### DATA UNDER STUDY

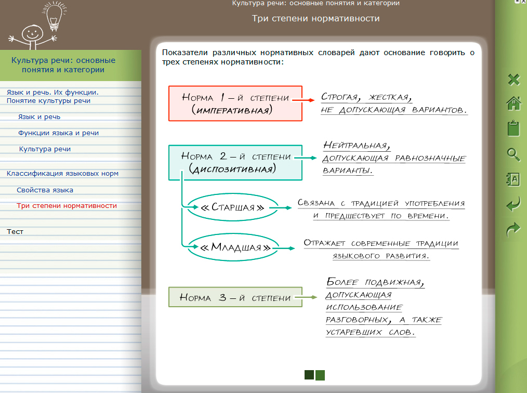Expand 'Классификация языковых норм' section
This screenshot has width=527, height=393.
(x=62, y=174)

==

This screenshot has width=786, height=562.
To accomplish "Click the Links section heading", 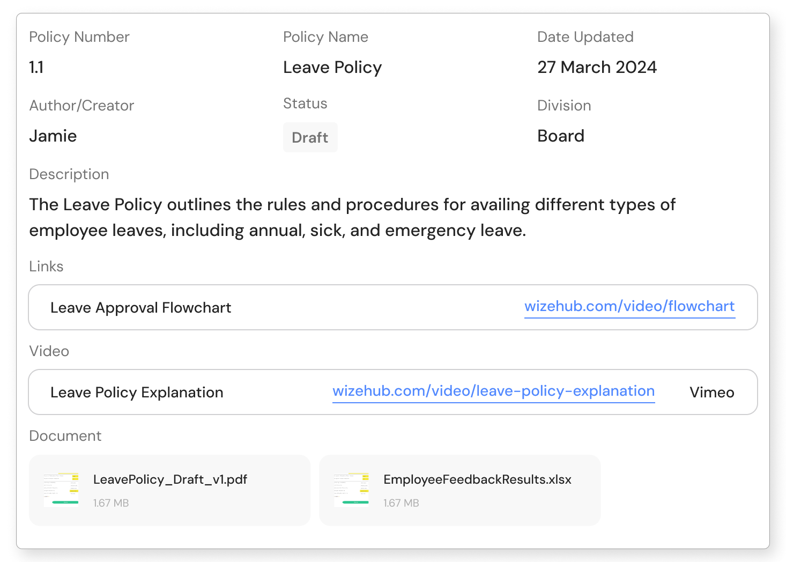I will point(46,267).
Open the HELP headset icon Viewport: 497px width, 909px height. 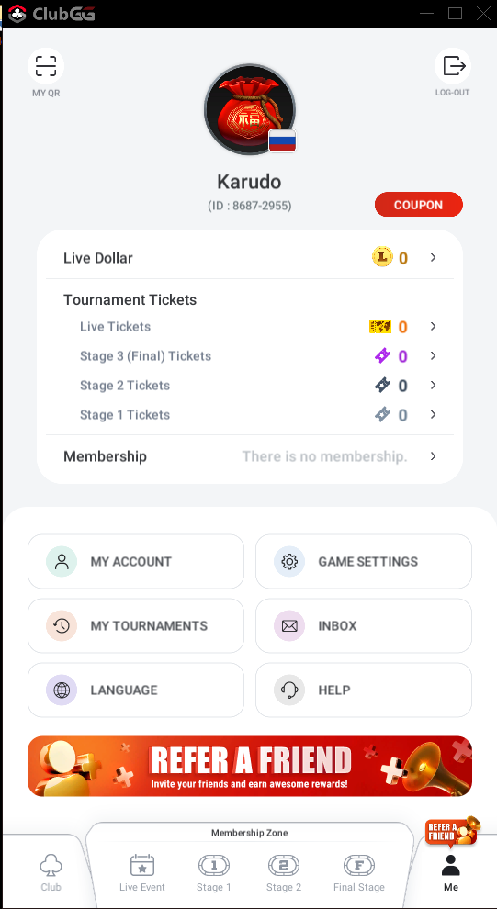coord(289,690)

--

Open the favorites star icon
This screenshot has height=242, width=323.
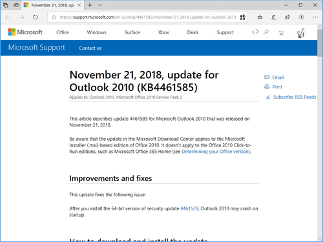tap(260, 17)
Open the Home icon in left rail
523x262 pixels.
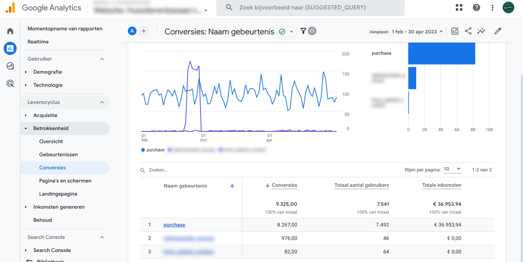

### WORK TO COMPLETE
Copy only these lines from the records above, exactly: the one with "Open the favorites star icon", the one with "523x262 pixels.", and those between. Skip the pictures.

### TASK RESPONSE
Open the favorites star icon
This screenshot has height=242, width=323.
tap(260, 17)
Open the Home icon in left rail
523x262 pixels.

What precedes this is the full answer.